Where performance starts to matter is animated clock skins with real-time blur effects, particle systems, or sub-pixel-smoothed analog hand animations. Most stock skins and all of the options covered in Methods 3 and 4 are light. If you do run into slowdowns after adding a Rainmeter skin, the culprit is almost always a background plugin fetching weather or RSS data, not the clock drawing itself.
The short version: add the clock. The performance hit is not worth worrying about.
FAQ
Can I show an analog clock on my Windows desktop?

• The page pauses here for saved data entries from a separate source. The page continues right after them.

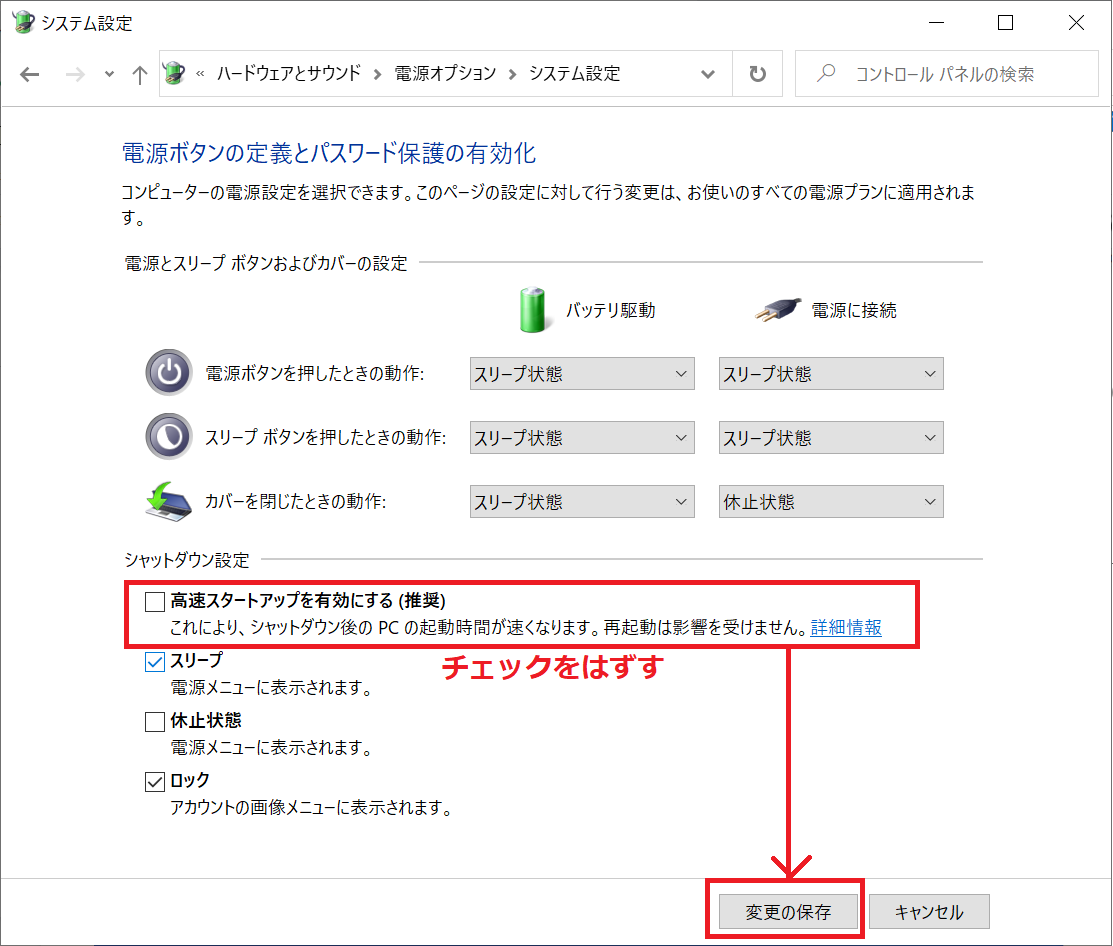Click the up-one-level arrow icon
The height and width of the screenshot is (946, 1113).
pos(140,75)
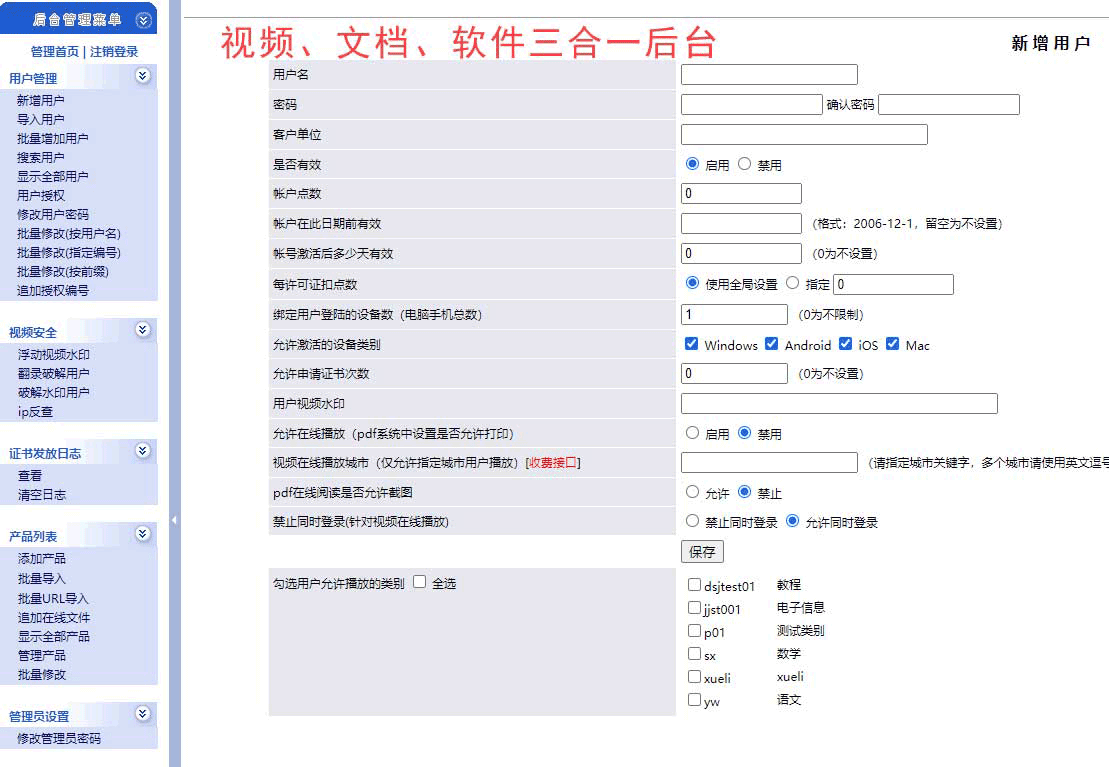1109x767 pixels.
Task: Select 允许 for pdf在线阅读截图
Action: pos(692,492)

Yes. The most popular routes are 8GadgetPack, which brings back the classic Vista-era analog clock gadget, and Rainmeter, which has dozens of analog clock skins ranging from minimal to ornate. Widget Launcher on the Microsoft Store also includes an analog clock widget. The Windows taskbar only shows a digital time display, so for an analog look you need a third-party tool.
How do I show seconds in the Windows 11 taskbar clock?

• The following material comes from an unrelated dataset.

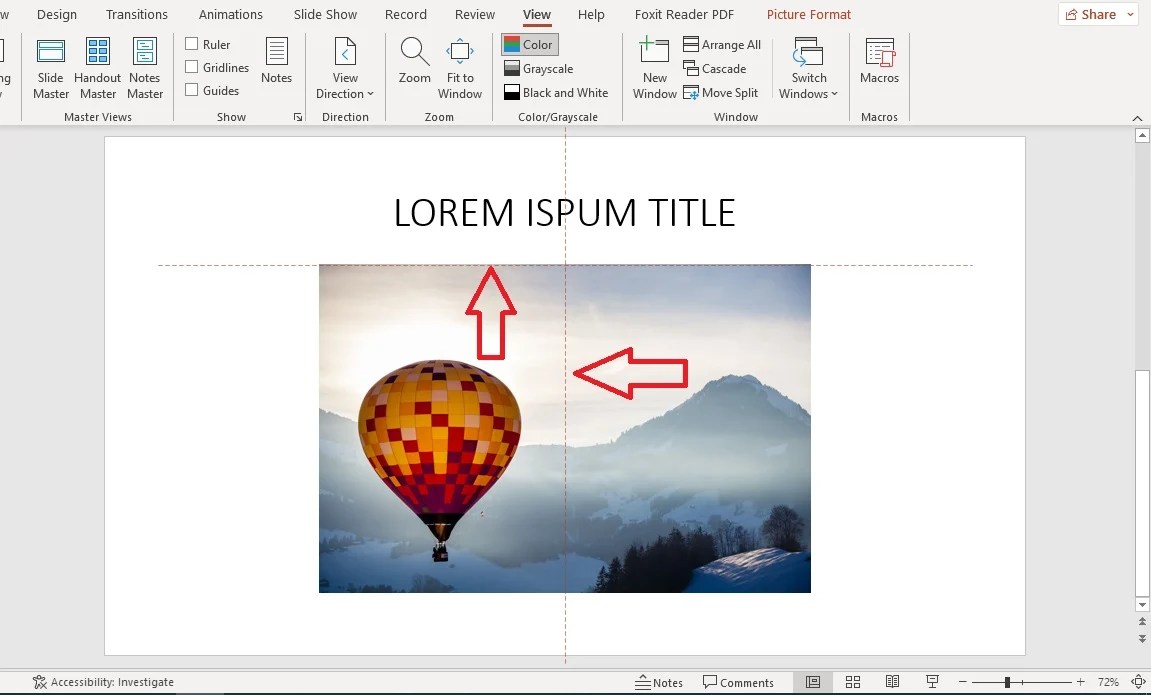Switch to Slide Sorter view
Viewport: 1151px width, 695px height.
(x=853, y=681)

Go to Settings → Personalization → Taskbar → Taskbar behaviours and turn on "Show seconds in system tray clock." This option was added to Windows 11 in the 23H2 update (released October 2023). If you do not see it, your Windows version may be older — try running Windows Update first. The registry path is HKCU\Software\Microsoft\Windows\CurrentVersion\Explorer\Advanced, DWORD value ShowSecondsInSystemClock set to 1, followed by a restart of explorer.exe.

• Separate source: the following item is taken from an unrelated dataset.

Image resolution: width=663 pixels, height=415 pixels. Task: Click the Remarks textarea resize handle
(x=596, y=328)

Does Windows have a built-in clock widget for the desktop?
Not on the desktop itself. The taskbar clock has been part of Windows since the earliest versions, but it lives in the corner of the taskbar, not on the wallpaper. The Windows 7 sidebar gadgets included a clock gadget, but that feature was removed in Windows 8. The Windows 11 Widgets Board does not include a persistent on-desktop clock either — it lives in a pop-out panel. For a clock that sits on the wallpaper, you need a third-party widget app.
Will a clock widget slow down my PC?
A well-written clock widget has a negligible performance impact. A simple digital or analog clock widget in tools like Themia or 8GadgetPack uses only a few megabytes of memory and barely any CPU — the update interval for a clock is once per second, which is trivially cheap. Complex Rainmeter clock skins with many animated elements and blur effects can be heavier, but the base performance cost of a clock display is essentially zero on any modern machine.
Can I show multiple time zones on my Windows desktop?
Yes. The Windows taskbar clock supports up to two additional clocks: go to Settings → Time & Language → Date & Time → Additional clocks (or search "Additional clocks" in the Start menu) and enable the extra clocks with your chosen time zones. These appear when you click the taskbar clock. For persistent on-desktop world clocks — always visible on the wallpaper — Rainmeter and Widget Launcher both offer multi-timezone clock widgets. This is especially useful for remote workers collaborating across continents.
How do I move the taskbar clock to the left side of the screen?
You cannot move the clock independently within the taskbar — it is always docked to the right side (system tray area). However, you can move the entire taskbar to the left edge of the screen using third-party tools like Start11 (paid) or ExplorerPatcher (free). Alternatively, placing a clock widget directly on the desktop wallpaper — using Rainmeter, 8GadgetPack, or Themia's calendar widget — gives you full control over position regardless of taskbar layout.